On the cover is a photo of an envelope in my collection, covered by Jerusalem “24-10-1948” postmarks, & 2 semi-rare blocks of LMLK stamps including margin/gutter elements.
Because of a miniscule notch in the blue band of the 5-mil block, we can positively identify not only the pane of these 2 stamps (#6), but their exact position on the sheet of 300 stamps: K02 & K03 (with the margin being K01).
Furthermore, the contents were addressed to a lady-soldier, Miriam Eichelberg, at the Ramat David army base near Nahalal. (Thanks to the father of the anonymous antiquities collector in Boston for this translation of her name!)
The back of the cover (shown on the Table of Contents page in the photo above) was also covered by 2 more of the same marks used on the front, plus a “26-10-1948” Tel Aviv mark, & a rare army postmark for Doar Tzvai (DAR $BAY) the same day, “26-X-48”.
But none of those interesting tidbits made me acquire this envelope! The real reason I bought it was that right now, the serial number on the 10-mil block represents the lowest-known number for the 10-mil sheets: 26160 (pane 4 would be 05160). And that’s the main focus of Jean-Paul’s article on pp. 188-9.

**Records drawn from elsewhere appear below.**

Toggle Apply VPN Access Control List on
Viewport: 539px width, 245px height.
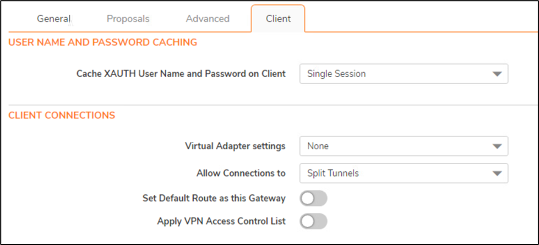click(313, 221)
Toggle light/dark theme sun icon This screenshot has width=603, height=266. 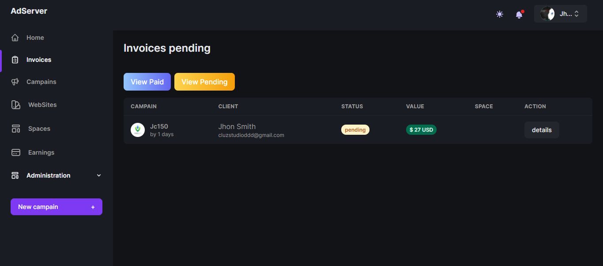pos(500,14)
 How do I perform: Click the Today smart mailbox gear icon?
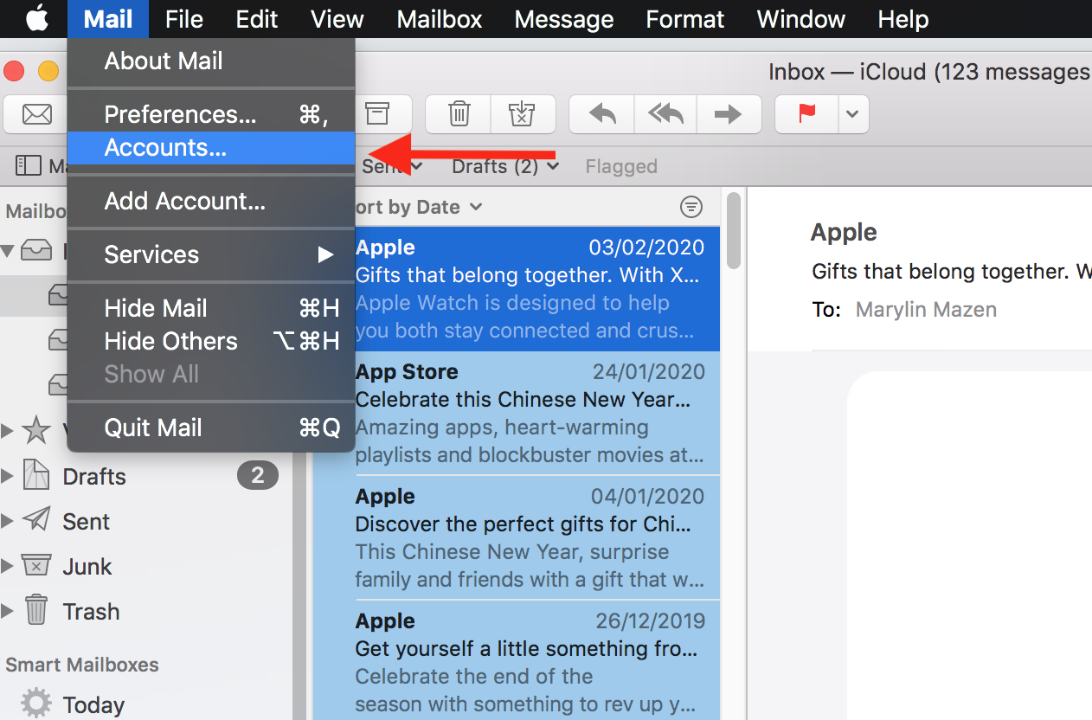click(35, 704)
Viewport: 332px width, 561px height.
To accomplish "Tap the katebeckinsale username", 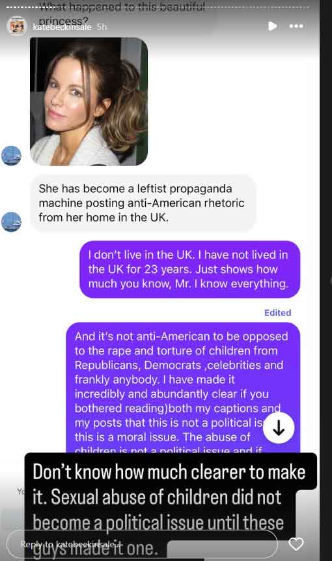I will pyautogui.click(x=62, y=27).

In the photo of these 2 pages above, you can see a large blue 20-mil sheet-heart from my collection, which currently represents the lowest-known sheet number for that denomination: 79504/100504 (pane 4 would be 16504).
Below this you can see another record-setting specimen for the 5-mil sheets in Jean-Paul’s collection, a tete-beche pair with the lowest-known number for it: 33536 (pane 4 would be 12536).
The highest-known 5-mil number is in my collection, but not shown in the article–a tete-beche with margin attached: 121493.
At the bottom of p. 188 is a rare imperforate tete-beche from the 65-mil sheets. By tracking which serial numbers have imperf gutters, we can learn clues related to their rarity. This particular configuration was limited to a group of about 100 sheets (not mentioned in the article because my research is ongoing).
The top of p. 189 contains the lowest-known 65-mil supplementary printing sheet number from the collection of Victor Silver: 124513 (pane 4 would be 19513). This block has another rare feature–the pinhole pair in the margin is shifted to a slightly different position than that seen on most sheets. Rather than straddling the perforation line, they appear well-centered in cell H01.
Congratulations to Jean-Paul Danon for being elected president of C.F.P.I., for his excellent contributions to this publication, & for winning a gold medal at the FFAP (Federation Francaise des Associations Philateliques) national exhibition in Poitiers last week!